Task to carry out :: From the first line to the last, give the records again exactly.
(Beginning of Data supplied)
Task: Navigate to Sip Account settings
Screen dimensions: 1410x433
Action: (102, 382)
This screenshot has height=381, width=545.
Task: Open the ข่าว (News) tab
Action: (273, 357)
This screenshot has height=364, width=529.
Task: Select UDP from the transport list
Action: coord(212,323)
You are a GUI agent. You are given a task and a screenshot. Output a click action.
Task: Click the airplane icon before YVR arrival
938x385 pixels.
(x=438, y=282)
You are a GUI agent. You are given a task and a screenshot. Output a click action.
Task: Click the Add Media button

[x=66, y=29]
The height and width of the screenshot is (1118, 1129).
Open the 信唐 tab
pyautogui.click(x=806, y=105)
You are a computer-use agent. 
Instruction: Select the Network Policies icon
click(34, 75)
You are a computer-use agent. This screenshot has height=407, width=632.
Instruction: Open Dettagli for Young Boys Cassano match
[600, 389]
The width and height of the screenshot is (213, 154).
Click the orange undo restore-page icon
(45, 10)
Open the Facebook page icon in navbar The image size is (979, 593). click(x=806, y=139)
(End of Data supplied)
Your solution ::
Task: Navigate to Sip Account settings
Screen dimensions: 1410x433
Action: (102, 382)
This screenshot has height=381, width=545.
Task: Open the ข่าว (News) tab
Action: (273, 357)
This screenshot has height=364, width=529.
Task: Select UDP from the transport list
Action: coord(212,323)
You are a GUI agent. You are given a task and a screenshot. Output a click action.
Task: Click the airplane icon before YVR arrival
938x385 pixels.
(x=438, y=282)
You are a GUI agent. You are given a task and a screenshot. Output a click action.
Task: Click the Add Media button

[x=66, y=29]
The height and width of the screenshot is (1118, 1129).
Open the 信唐 tab
pyautogui.click(x=806, y=105)
You are a computer-use agent. 
Instruction: Select the Network Policies icon
click(34, 75)
You are a computer-use agent. This screenshot has height=407, width=632.
Instruction: Open Dettagli for Young Boys Cassano match
[600, 389]
The width and height of the screenshot is (213, 154).
Click the orange undo restore-page icon
(45, 10)
Open the Facebook page icon in navbar The image size is (979, 593). click(x=806, y=139)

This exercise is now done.